◆ **SOURCE RECORDS**:

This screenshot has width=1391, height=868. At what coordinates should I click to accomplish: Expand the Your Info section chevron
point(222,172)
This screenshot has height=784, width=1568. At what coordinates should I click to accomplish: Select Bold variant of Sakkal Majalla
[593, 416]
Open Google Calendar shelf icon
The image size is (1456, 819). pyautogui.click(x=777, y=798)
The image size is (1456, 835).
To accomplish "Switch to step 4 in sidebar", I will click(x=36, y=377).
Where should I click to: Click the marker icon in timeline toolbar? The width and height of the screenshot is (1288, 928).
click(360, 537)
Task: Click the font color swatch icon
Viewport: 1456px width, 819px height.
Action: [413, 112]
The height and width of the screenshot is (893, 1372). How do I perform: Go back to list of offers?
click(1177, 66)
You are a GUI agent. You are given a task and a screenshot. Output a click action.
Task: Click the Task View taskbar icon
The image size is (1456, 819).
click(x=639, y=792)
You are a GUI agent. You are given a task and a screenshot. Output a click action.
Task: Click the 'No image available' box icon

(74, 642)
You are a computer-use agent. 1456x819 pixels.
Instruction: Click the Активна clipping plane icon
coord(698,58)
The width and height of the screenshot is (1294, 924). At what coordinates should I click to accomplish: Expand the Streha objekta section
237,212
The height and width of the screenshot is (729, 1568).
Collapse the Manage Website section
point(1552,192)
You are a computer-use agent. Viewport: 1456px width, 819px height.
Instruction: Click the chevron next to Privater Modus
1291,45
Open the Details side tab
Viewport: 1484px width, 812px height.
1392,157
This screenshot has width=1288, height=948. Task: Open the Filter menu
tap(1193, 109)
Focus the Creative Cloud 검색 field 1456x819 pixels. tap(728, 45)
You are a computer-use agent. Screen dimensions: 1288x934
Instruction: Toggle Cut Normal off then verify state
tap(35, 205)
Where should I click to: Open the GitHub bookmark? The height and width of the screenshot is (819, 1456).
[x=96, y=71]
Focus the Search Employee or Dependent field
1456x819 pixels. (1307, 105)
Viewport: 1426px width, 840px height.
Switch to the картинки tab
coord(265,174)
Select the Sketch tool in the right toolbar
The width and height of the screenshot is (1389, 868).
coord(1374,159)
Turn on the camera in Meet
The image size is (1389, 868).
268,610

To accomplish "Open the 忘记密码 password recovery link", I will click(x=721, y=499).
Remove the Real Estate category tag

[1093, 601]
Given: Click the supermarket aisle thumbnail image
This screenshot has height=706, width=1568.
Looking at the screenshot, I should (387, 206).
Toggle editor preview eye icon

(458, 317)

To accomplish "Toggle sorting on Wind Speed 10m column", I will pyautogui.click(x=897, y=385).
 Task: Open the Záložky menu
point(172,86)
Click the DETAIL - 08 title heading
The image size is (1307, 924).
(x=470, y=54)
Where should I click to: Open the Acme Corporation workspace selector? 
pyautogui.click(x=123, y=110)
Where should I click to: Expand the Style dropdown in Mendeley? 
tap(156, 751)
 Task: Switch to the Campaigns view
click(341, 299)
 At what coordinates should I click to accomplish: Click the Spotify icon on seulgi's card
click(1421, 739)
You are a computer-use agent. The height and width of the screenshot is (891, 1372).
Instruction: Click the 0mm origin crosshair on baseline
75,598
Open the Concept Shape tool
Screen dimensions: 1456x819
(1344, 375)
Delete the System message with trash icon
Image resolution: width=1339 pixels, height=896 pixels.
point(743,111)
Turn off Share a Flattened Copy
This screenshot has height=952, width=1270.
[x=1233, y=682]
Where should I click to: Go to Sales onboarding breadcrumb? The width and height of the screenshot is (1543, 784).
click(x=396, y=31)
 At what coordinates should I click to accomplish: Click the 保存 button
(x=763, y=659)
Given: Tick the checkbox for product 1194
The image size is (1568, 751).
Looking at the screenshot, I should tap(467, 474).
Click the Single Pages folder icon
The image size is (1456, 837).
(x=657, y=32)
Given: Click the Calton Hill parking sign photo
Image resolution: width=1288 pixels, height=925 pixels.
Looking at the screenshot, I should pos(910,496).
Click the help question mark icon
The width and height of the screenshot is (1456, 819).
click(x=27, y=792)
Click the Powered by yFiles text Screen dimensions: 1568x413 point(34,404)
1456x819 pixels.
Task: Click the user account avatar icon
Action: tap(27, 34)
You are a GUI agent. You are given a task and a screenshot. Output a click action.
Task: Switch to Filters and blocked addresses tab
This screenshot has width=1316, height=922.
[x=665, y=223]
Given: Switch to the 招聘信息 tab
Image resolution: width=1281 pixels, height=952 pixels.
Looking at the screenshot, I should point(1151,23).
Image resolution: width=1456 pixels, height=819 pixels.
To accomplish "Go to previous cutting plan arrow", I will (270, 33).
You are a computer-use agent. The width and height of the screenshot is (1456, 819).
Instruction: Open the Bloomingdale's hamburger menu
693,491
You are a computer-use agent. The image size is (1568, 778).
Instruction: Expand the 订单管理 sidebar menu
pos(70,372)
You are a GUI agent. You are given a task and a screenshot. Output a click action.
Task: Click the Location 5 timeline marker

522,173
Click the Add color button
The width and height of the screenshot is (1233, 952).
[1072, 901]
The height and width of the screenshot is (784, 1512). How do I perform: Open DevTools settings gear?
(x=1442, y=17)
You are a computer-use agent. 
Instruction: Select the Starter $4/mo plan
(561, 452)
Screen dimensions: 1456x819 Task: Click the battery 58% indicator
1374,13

◆ **PROMPT**:
Once you have counted the lines above that contain "color", give that number alone.

◆ **ANSWER AREA**:
2